• [EXTRAIT CHOISI]:
Témoignage

Je suis née dans les années 80 en France, à une époque où la dyspraxie était inconnue du corps médical. 

Dès toute petite, mes parents avaient remarqué que quelque chose n’allait pas (je suis cadette, j’ai un frère aîné). 

Je prenais les obstacles de plein fouet, je n’avais aucun réflexe de m’écarter devant un caddie ou un quelconque danger. J’ai donc eu des lunettes dès mon plus jeune âge, mais mon défaut n’était pas que visuel.

Je me souviens d’une nuit où, voulant me relever pour chercher un mouchoir -je devais avoir environ 3 ans, peut-être un peu moins- je me suis levée hors du lit, j’ai atteint la porte de ma chambre, ai levé la main pour attraper la poignée, mais elle m’échappait. J’attrapais à côté de la poignée, mais j’étais persuadée que mon geste me permettait de l’attraper.

Ensuite, j’ai vécu un tas d’épisodes de cette nature. Mes verres étaient percés. En tous cas c’était la seule explication que je pouvais donner au fait que j’en renversais une partie sur la table. Mes raquettes aussi, d’ailleurs, étaient percées. Impossible de rattraper la moindre balle.

Je ne peux pas non plus faire de vélo -même aujourd’hui- je n’ai pratiquement pas d’équilibre.

Naturellement, ce genre de trouble n’est pas un facteur de sociabilité. Les adultes ne comprennent pas ce que l’on vit. J’ai donc eu droit à toute la panoplie des qualificatifs désobligeants (maladroite, gourde, deux mains gauches…fainéante, ce qui fait très mal, et le top du top « tu vois quand tu veux » alors pour arriver à un piètre résultat j’ai dû mobiliser un trésor d’énergie incommensurable).

• [DONNÉES FOURNIES]:
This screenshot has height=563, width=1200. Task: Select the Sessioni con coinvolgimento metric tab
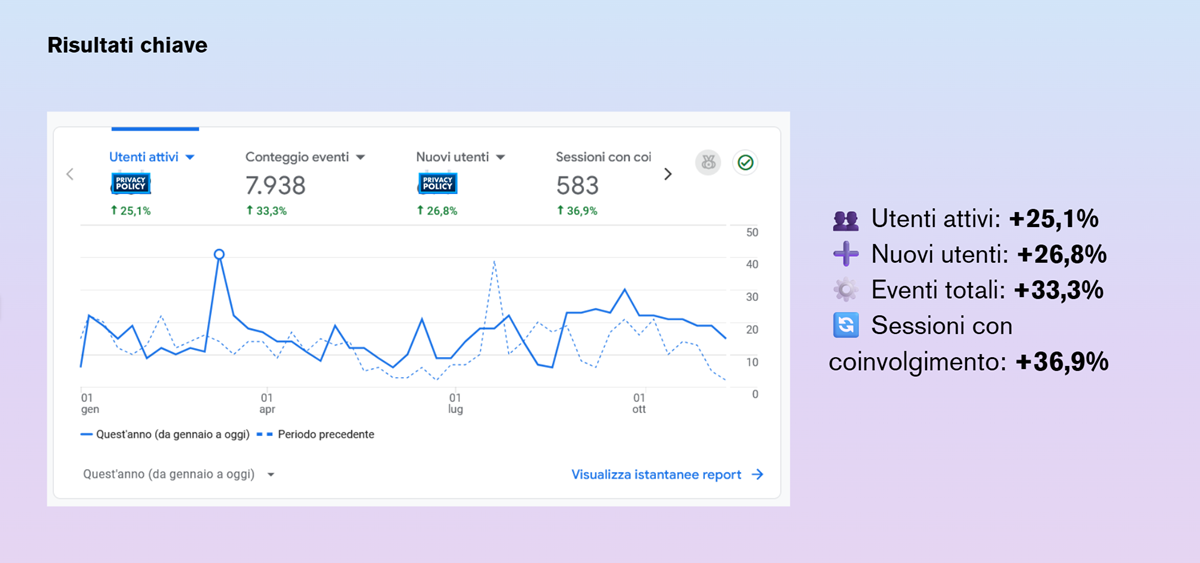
* * *
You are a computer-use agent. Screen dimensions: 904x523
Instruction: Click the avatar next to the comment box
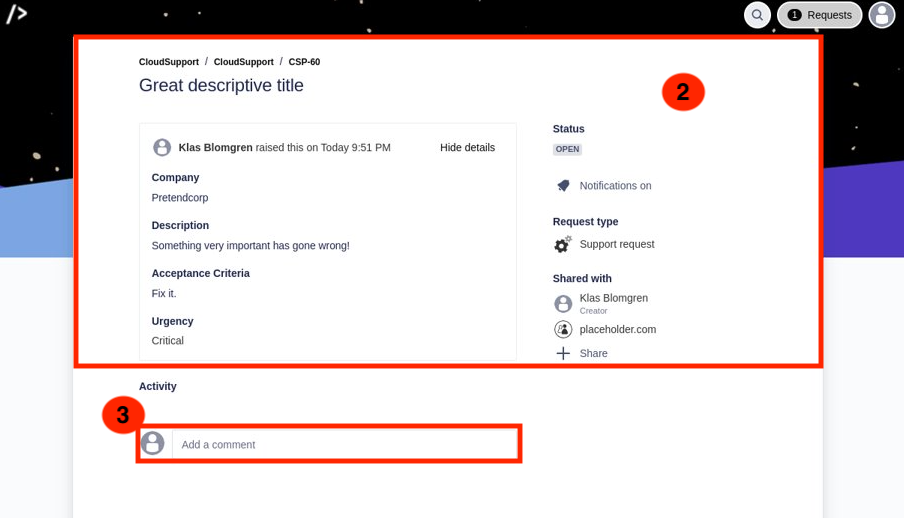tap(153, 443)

• [EXERCICE]: Pouvez-vous reproduire à l'identique le passage du témoignage qui commence aux mots « Je suis née » et s'arrête après « un frère aîné). » ?

• [RÉSULTAT]:
Je suis née dans les années 80 en France, à une époque où la dyspraxie était inconnue du corps médical. 

Dès toute petite, mes parents avaient remarqué que quelque chose n’allait pas (je suis cadette, j’ai un frère aîné).